**EXERCISE AIM**
When a line in the listing contains the string "tile", pick it out and copy it.

=== Begin Enclosure ===

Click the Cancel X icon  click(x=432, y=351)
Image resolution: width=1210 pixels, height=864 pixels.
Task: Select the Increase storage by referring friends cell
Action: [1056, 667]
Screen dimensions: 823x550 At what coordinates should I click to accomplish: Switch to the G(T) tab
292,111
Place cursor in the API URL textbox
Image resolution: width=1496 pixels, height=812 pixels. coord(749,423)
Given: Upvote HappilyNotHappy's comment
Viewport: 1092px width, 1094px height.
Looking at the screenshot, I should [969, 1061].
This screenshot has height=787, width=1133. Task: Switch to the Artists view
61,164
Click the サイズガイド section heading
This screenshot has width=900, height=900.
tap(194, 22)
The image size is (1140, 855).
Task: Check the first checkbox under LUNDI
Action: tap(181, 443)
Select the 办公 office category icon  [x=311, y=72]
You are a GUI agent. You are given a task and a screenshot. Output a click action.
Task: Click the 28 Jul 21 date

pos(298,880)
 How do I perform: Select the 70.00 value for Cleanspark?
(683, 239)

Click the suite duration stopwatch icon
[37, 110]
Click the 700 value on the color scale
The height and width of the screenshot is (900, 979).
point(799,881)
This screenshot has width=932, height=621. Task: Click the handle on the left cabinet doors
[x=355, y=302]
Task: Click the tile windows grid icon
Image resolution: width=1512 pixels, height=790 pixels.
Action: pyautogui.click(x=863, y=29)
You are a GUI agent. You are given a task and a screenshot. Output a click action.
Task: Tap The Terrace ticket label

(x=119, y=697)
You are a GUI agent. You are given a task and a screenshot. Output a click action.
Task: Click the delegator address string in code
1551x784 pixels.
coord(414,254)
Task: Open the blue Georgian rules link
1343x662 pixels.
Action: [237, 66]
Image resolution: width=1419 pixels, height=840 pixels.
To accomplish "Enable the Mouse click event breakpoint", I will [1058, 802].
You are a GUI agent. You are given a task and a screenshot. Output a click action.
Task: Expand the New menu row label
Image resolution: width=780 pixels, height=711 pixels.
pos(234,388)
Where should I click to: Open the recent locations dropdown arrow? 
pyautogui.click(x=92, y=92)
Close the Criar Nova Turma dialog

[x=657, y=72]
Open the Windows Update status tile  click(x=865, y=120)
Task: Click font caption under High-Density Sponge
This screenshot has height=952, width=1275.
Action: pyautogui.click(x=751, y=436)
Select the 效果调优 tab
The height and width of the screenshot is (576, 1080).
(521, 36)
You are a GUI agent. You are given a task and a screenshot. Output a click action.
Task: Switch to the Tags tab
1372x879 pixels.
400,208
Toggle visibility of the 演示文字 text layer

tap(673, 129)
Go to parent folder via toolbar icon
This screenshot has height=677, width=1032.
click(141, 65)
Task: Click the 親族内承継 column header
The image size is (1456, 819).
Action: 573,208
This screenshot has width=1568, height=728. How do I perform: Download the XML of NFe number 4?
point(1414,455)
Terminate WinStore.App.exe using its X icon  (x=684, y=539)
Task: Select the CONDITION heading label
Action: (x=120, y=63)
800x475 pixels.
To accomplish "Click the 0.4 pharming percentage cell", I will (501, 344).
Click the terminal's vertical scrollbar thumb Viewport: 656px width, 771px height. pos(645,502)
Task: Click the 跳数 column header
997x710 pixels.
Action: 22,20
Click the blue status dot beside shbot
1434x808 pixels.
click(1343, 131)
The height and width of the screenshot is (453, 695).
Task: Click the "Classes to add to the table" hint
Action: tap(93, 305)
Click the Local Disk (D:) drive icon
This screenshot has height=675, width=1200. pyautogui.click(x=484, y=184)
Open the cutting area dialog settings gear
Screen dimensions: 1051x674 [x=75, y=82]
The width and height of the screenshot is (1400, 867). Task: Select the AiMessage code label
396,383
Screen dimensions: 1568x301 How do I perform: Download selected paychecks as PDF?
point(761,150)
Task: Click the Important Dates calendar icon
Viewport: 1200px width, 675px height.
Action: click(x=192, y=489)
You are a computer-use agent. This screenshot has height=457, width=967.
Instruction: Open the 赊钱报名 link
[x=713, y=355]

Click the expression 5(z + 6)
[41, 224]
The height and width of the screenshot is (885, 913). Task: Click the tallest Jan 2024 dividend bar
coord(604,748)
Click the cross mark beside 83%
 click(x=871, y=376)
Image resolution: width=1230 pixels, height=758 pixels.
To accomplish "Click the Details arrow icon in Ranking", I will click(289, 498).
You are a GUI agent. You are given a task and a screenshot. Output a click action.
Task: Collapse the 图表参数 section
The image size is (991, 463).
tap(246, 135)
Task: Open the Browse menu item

=== End Enclosure ===

**RESPONSE TO THIS TASK**
Task: Click the tile windows grid icon
Open the Windows Update status tile  click(x=865, y=120)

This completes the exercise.